• _EXERCISE DESCRIPTION_
Your answer must consist of the records below, reproduced exactly, with every picture removed.

• _SOURCE RECORDS_
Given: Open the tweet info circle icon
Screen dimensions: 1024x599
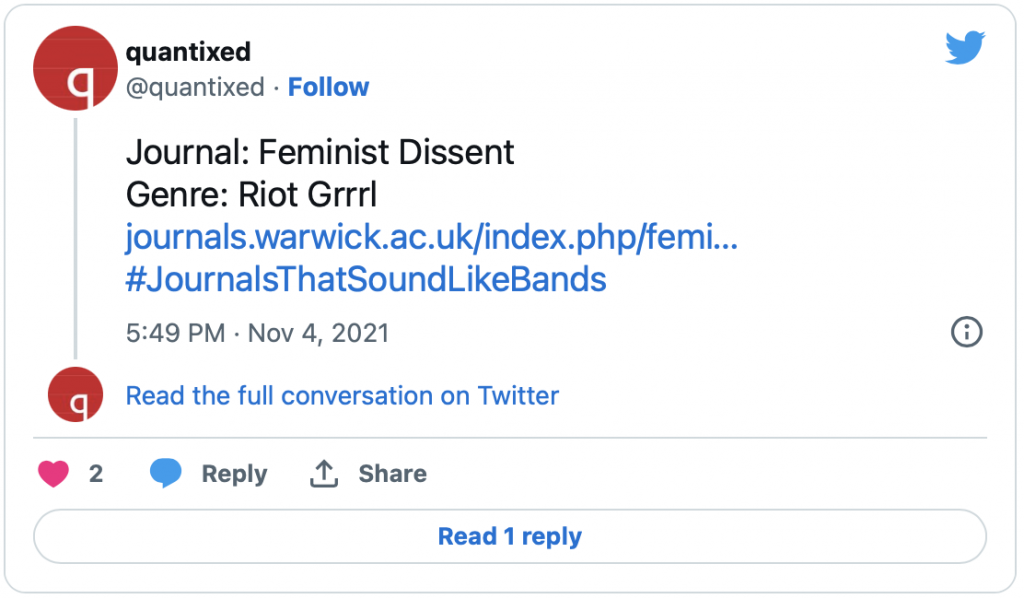Looking at the screenshot, I should tap(966, 332).
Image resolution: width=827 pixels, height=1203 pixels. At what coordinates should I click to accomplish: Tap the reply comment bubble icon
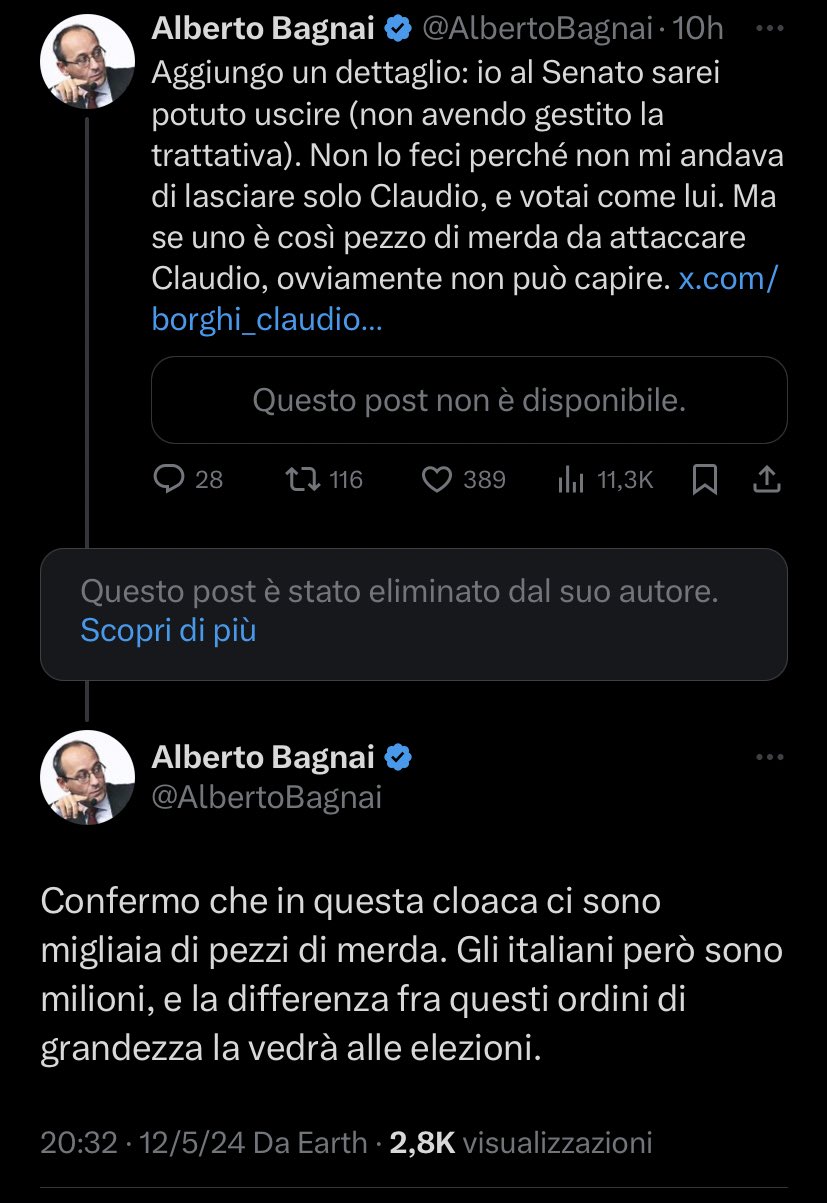pos(166,480)
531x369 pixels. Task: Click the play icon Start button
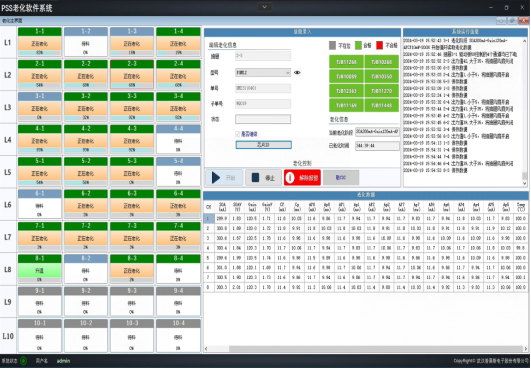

• _PROBLEM SOLUTION_
Given: Open the tweet info circle icon
Screen dimensions: 1024x599
Looking at the screenshot, I should tap(966, 332).
Image resolution: width=827 pixels, height=1203 pixels. At what coordinates should I click to accomplish: Tap the reply comment bubble icon
pos(166,480)
531x369 pixels. Task: Click the play icon Start button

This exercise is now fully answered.